A Physicochemical Approach to Determining the Functions of Microbial Phenazine Metabolites
Author: Thalhammer, Korbinian O.
Year: 2026
Degree: Dissertation (Ph.D.)
Advisor: Newman, Dianne K.
Committee Members: Eiler, John M.; Sessions, Alex L.; Leadbetter, Jared R.; Newman, Dianne K.
Option: Geochemistry
DOI: 10.7907/dqdz-nn56
Abstract
Phenazines are redox-active microbial metabolites produced in diverse ecologic niches from agricultural soils to chronic infections. Hundreds of phenazine analogs are known to exist in nature, but their precise roles in context and the reasons for their chemical diversity remain elusive.
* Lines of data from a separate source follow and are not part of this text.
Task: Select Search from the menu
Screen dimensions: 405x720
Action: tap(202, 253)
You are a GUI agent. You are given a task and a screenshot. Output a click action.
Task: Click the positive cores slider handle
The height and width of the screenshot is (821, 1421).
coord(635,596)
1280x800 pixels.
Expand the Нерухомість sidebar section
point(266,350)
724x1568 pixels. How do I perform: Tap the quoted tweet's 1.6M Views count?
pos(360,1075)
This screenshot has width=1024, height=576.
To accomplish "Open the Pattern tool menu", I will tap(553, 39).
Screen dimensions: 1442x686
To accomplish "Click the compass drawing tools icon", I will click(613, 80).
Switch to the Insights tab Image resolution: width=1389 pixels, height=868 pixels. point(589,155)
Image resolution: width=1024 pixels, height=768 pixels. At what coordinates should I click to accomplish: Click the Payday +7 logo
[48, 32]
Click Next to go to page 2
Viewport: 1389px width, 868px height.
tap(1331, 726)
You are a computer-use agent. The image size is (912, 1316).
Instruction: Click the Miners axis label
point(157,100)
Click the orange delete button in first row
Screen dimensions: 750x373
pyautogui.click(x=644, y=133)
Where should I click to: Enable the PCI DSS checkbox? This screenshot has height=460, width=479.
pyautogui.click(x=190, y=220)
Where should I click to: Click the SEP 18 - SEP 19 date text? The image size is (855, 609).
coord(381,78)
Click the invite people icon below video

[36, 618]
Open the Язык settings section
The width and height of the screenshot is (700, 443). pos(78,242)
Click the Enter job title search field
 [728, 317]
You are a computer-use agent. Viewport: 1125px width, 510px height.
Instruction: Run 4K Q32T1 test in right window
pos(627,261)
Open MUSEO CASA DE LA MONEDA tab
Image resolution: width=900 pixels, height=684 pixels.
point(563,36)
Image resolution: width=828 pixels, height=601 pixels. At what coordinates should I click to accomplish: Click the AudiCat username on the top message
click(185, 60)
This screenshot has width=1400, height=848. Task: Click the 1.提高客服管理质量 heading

While much energy has been devoted to investigating phenazine biology, laboratory experiments designed around phenotypes often neglect important aspects of the environmental conditions in which phenazines function, namely pH and EH. In this thesis, I propose that an alternative route to determining the true evolved functions of phenazines and other secondary metabolites is to first interrogate their physicochemical properties in relevant context and to then allow the results to guide biological questions. As a case study, I made detailed abiotic lipophilicity measurements of the phenazines produced by the opportunistic pathogen Pseudomonas aeruginosa. The measurements revealed an elegant redox-mediated mechanism by which lipophilicity is tuned in vivo, sometimes by several orders of magnitude. The increase in biologic retention implied by this finding was born out experimentally by the discovery that the P. aeruginosa membrane harbors millimolar concentrations of reduced pyocyanin in low oxygen conditions, a finding that upends the prevailing concept of that metabolite as an extracellular toxin actively secreted by producer cells. This finding in turn raised questions about the integrity of the pyocyanin-saturated membrane and the function of respiratory enzymes therein. The first question inspired a preliminary lipidomics study that points to significant lipid remodeling in the presence of phenazines. The second may be addressed in the future by respirometry methods developed here for interrogating phenazine interactions with the P. aeruginosa electron transport chain. In the final chapter, I describe attempts to address whether phenazine-mediated reduction of Fe(III)-bearing clays in the environment is a viable mechanism of anaerobic survival for environmental phenazine producers. The experiments described throughout this work represent a fundamentally chemical approach to biological questions, and the results speak to the value of that perspective.